McKinsey Global Institute has tallied that sexual assaults on women cost the U.S. about $4.9 billion every year, including medical expenses, lost productivity, and lost earning potential. But how can we begin to quantify the losses from sexual harassment, double standards and gender stereotyping? How many women’s careers have been stalled? How many of their contributions have been dismissed?

Former Fox News anchor Gretchen Carlson, the female version of David, who ultimately brought down Goliath, Fox News creator and CEO Roger Ailes, maintains that every woman has her story. [This author’s? I’ve been grabbed, groped, and fondled more times than I can count by employers, professors, “friends”, and strangers.] Ask the women around you. They all have their stories. Sexual harassment in the workplace is a plague.

Not surprisingly, polite society is expressing a certain amount of skepticism: Aren’t we all over-reacting here? Can this really be true? Sadly, yes it can. It is precisely this underlying cognitive dissonance that has perpetuated sexual harassment for decades. Nobody knew, but at the same time, everyone knew. Speaking out was too painful — the risk of retribution too great — so everyone looked away. This is exactly the type of “not knowing” that allows powerful predators like Weinstein to get away with hurting anyone whose humanity seems to matter less than theirs. As Laurie Penny, author of Unspeakable Things:

“Sex, Lies and Revolution, observed recently in an article for Time, “cognitive dissonance is a hell of a drug”. She continues:

“On the scale of convenient self-delusion, ‘We didn’t know that every industry on earth was riddled with sexual violence’ falls somewhere between, ‘That guy will never make it to the White House’ and, ‘It’s just a rash.’ I’m sure that a lot of us, on some level, didn’t really know.”

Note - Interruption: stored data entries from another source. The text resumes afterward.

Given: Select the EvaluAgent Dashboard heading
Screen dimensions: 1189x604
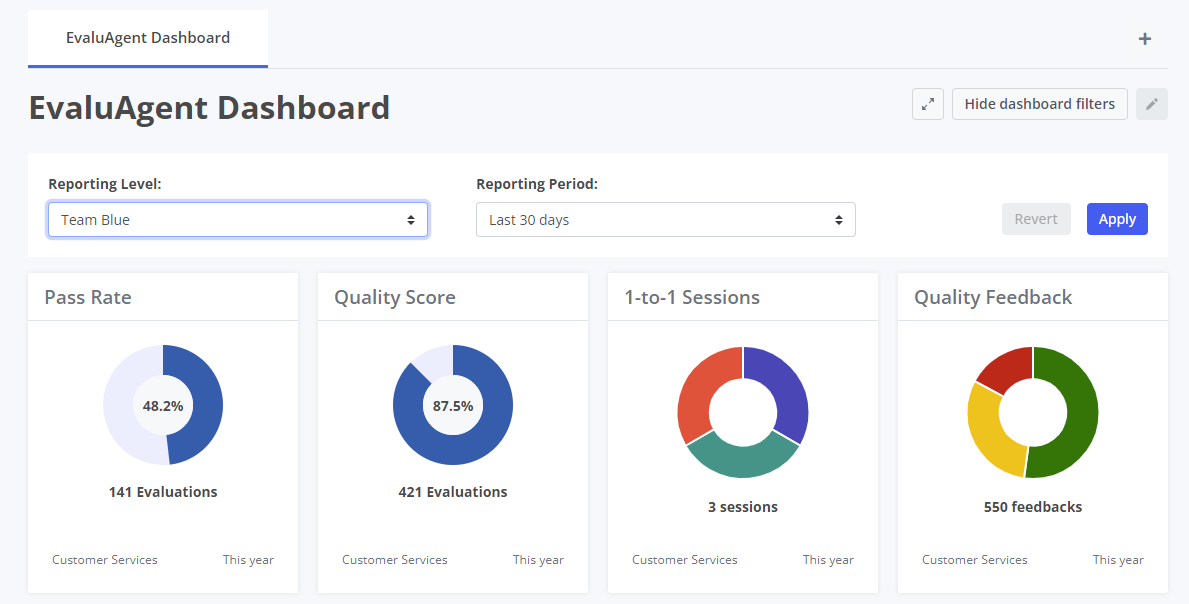Looking at the screenshot, I should point(209,107).
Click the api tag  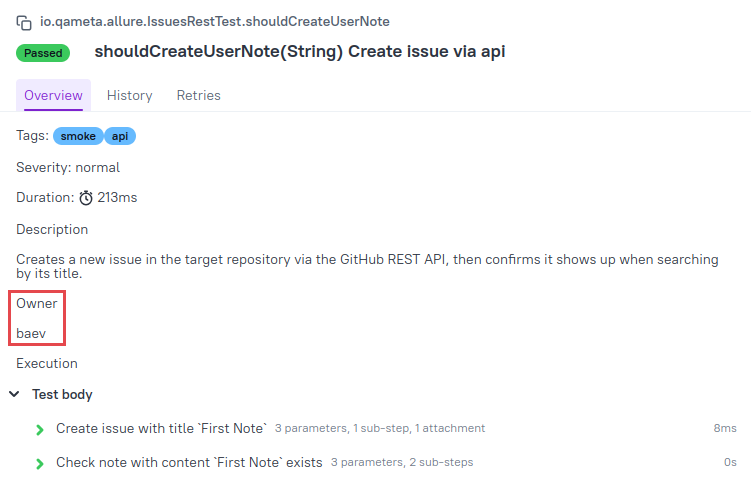pyautogui.click(x=120, y=136)
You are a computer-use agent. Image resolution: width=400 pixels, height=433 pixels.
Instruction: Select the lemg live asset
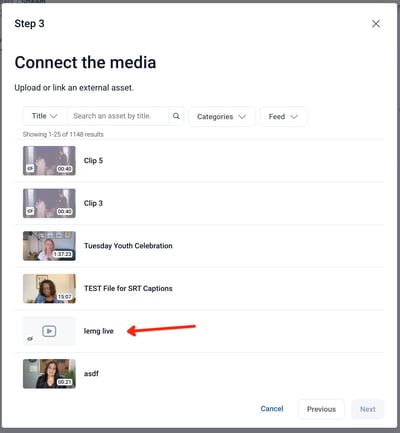pyautogui.click(x=200, y=331)
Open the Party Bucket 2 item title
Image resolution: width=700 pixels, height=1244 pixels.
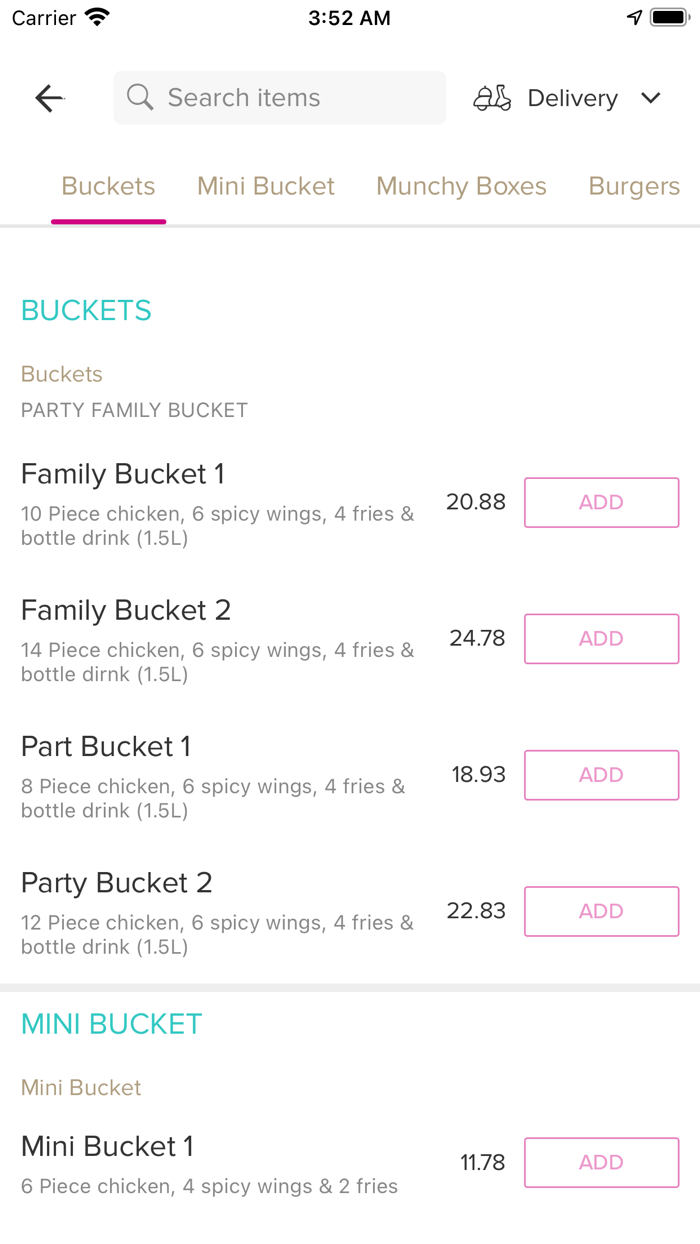[x=117, y=883]
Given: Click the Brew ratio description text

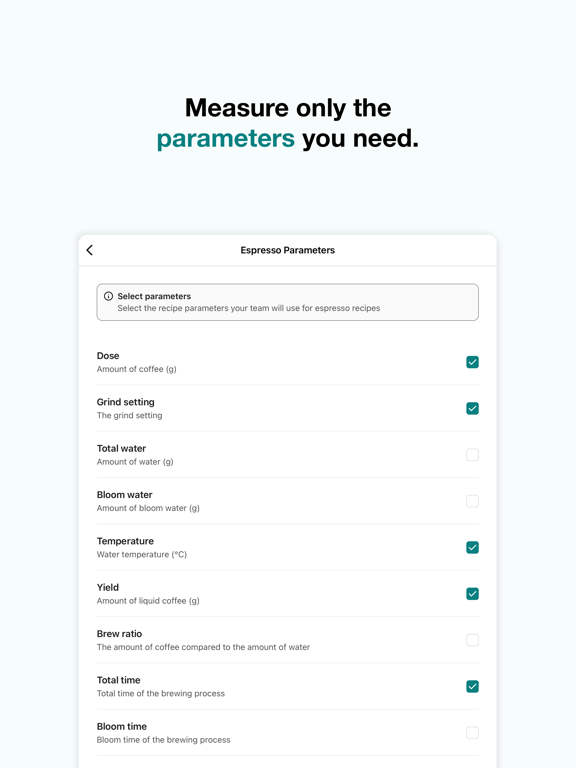Looking at the screenshot, I should [x=203, y=647].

Women constitute half the world’s population and a growing share of its wealth. (Women’s wealth will grow 8% faster than men’s over the next 5 years leaving women with $18 trillion of wealth by 2021, according to The Financial Times.) Successful women mean successful families and societies. It follows that any word or action that undermines their ability to conduct life without sex-based exploitation or fear of retribution should be considered a far graver national emergency than the opioid crisis.

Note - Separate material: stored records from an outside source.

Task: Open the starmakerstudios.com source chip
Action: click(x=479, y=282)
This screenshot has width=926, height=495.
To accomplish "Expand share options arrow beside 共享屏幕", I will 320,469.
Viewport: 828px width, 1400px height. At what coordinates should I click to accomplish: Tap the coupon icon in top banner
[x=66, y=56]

Whether President Trump — the man who sparked the Women’s March last January — acknowledges it as such remains to be seen. Perhaps by not recognizing it, he will further disrupt the “not knowing” that has nurtured a world of harassment and predation, and empower more women who have been taught to squelch and ignore their anger to bring it to the surface. (Megan Garber has written a brilliant article on the mobilization and normalization of women’s anger for The Atlantic.)

While viral outrage is disruptive, it cannot transform a culture. For that to happen, people must put down their devices and have a serious conversation. Efforts to “diversify” corporate America should be called out for what they are — superficial quota systems that bolster CEOs posturing as “in-touch” and “empathetic”.

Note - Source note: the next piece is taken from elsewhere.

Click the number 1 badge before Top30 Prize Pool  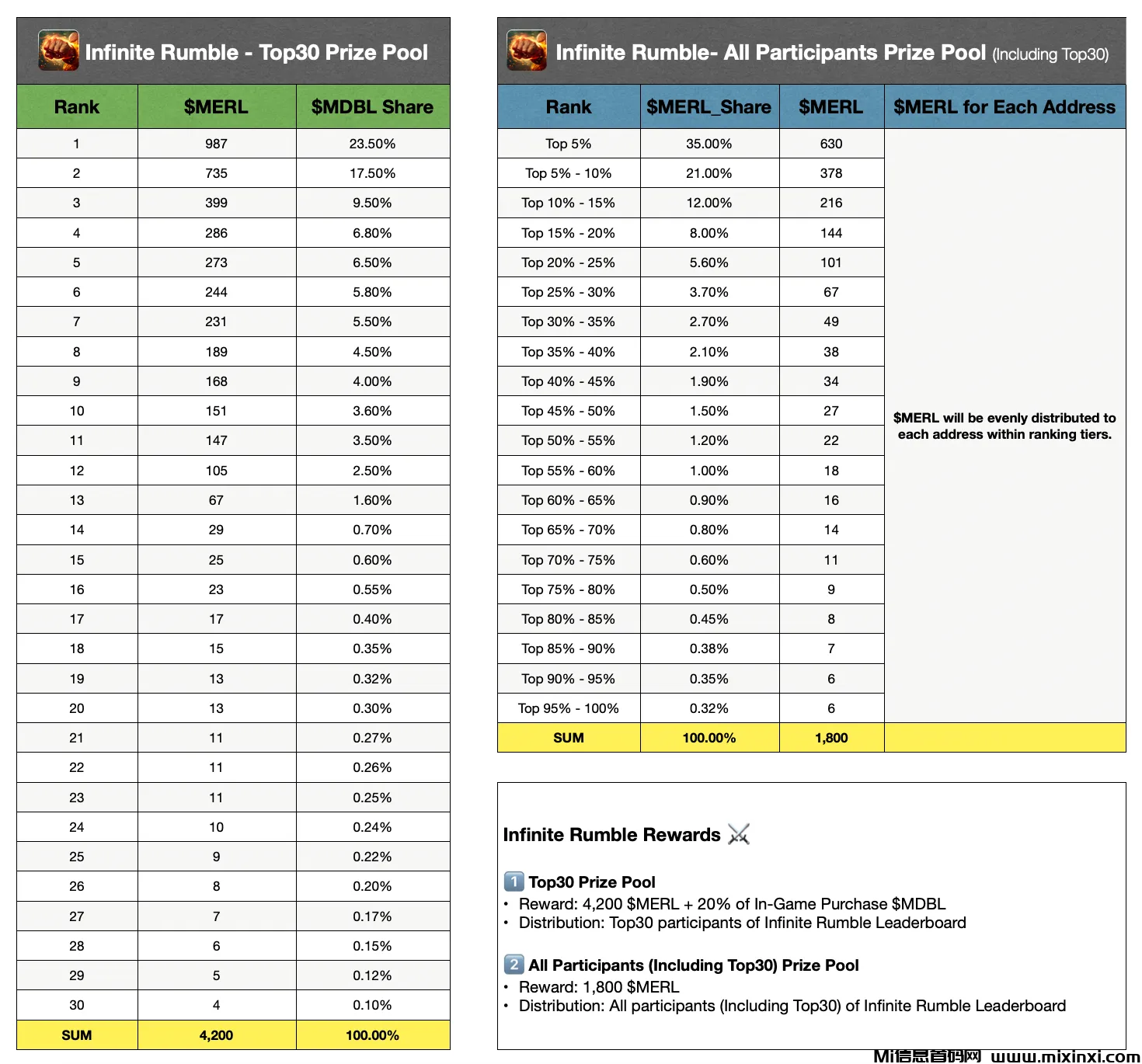click(x=514, y=881)
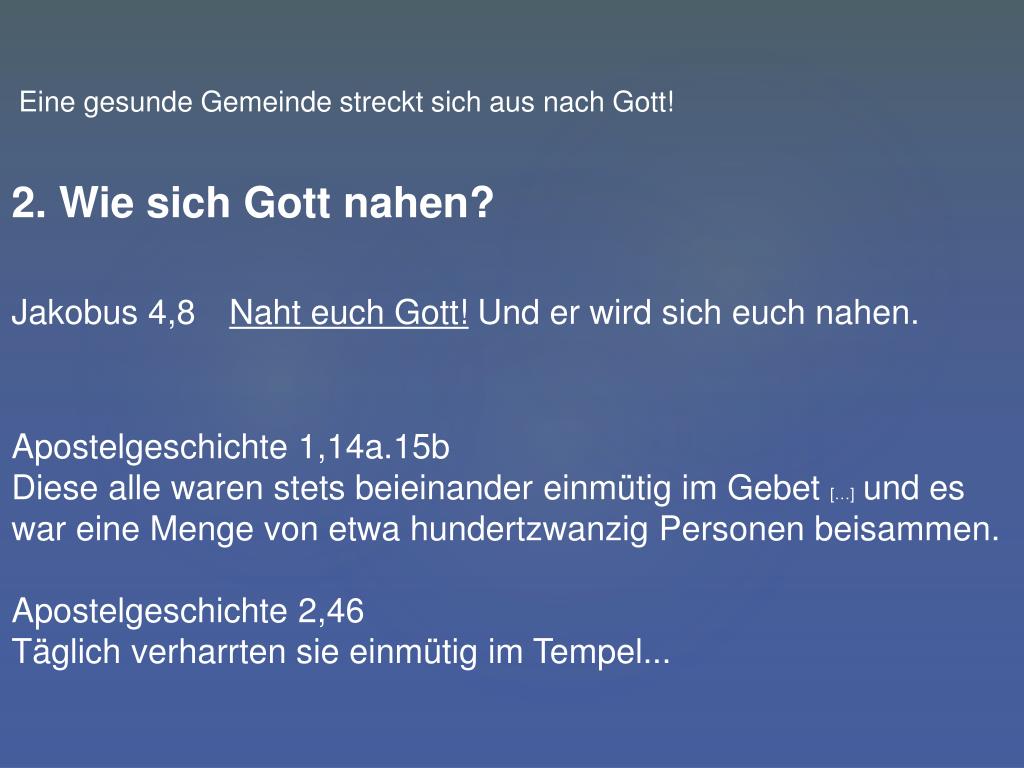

Genuine respect and awareness will require sustained heavy lifting. Women are being honest. Men now owe it to their wives, daughters and sisters to acknowledge their role in this tragedy. Ending harassment and truly leveling the proverbial playing field will require a deep dive into the more than 100 biological differences between the male and female brain. The communities, corporations and countries that figure this out will have an unprecedented advantage. (Indeed, the empowerment of women was one of the key pillars we identified when we began tracking economic growth in emerging countries in the early 2000s.)

As Rebecca Shambaugh, the founder of Women in Leadership and Learning, observes:

“Both women and men have important skill areas in which they naturally excel. Relying primarily on the strength of just one gender as leaders can result in an imbalance of perspectives and ideas. On the other hand, when women and men work side by side on the leadership team and in the boardroom, this diversity of perspectives can lead to more innovative thinking. This better balance, in turn, can result in greater productivity, improved engagement, higher profits, and a sustainable competitive advantage.”